The Banks’ Lobbyists Are Trying To Change The Foreclosure Process!

It is not a good thing to give the banks more power.

If you are a real estate agent or a homeowner in the state of Florida please contact your Congress men and women today, please contact your state Senators today! Do not let this plea go unanswered.

If you are in the business of real estate you need to be involved with the political process and this call to action is NOW.

If you are a short sale agent, if the banks get their way with this, this will directly impact your short sale closing ratios. This will also put more of your sellers at risk of losing their homes to foreclosure. Make sure you read the 53 page bill.

Get your Board of Realtors® involved with defending the very essence of NAR and state boards- the protection of homeowners’ rights.

Already Palm Beach County has stopped the foreclosures “on the courthouse steps”. Actually the foreclosure sales were held in the court’s cafeteria but now in order to facilitate so many foreclosures, the county clerk has put all the foreclosure auctions online. This is yet another hurdle to us agents who are scrambling to get the foreclosure stopped because we have a bank that does not know how to talk to their other departments!

....

* PARTS OF THE EXERCISE *
• 1. Reproduce the foreclosure post word for word, from "If you are a short" up to and including "their other departments!".
• 2. Translate this sentence from the foreclosure post into Spanish: "This will also put more of your sellers at risk of losing their homes to foreclosure."

* DATA LINES *
....

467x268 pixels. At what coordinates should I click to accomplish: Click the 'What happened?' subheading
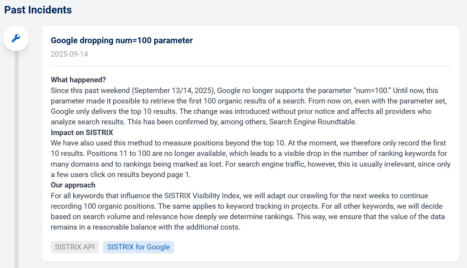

....

* TASK-BY-TASK ANSWERS *
• 1.
If you are a short sale agent, if the banks get their way with this, this will directly impact your short sale closing ratios. This will also put more of your sellers at risk of losing their homes to foreclosure. Make sure you read the 53 page bill.

Get your Board of Realtors® involved with defending the very essence of NAR and state boards- the protection of homeowners’ rights.

Already Palm Beach County has stopped the foreclosures “on the courthouse steps”. Actually the foreclosure sales were held in the court’s cafeteria but now in order to facilitate so many foreclosures, the county clerk has put all the foreclosure auctions online. This is yet another hurdle to us agents who are scrambling to get the foreclosure stopped because we have a bank that does not know how to talk to their other departments!

• 2. Esto también pondrá a más de sus vendedores en riesgo de perder sus casas por una ejecución hipotecaria.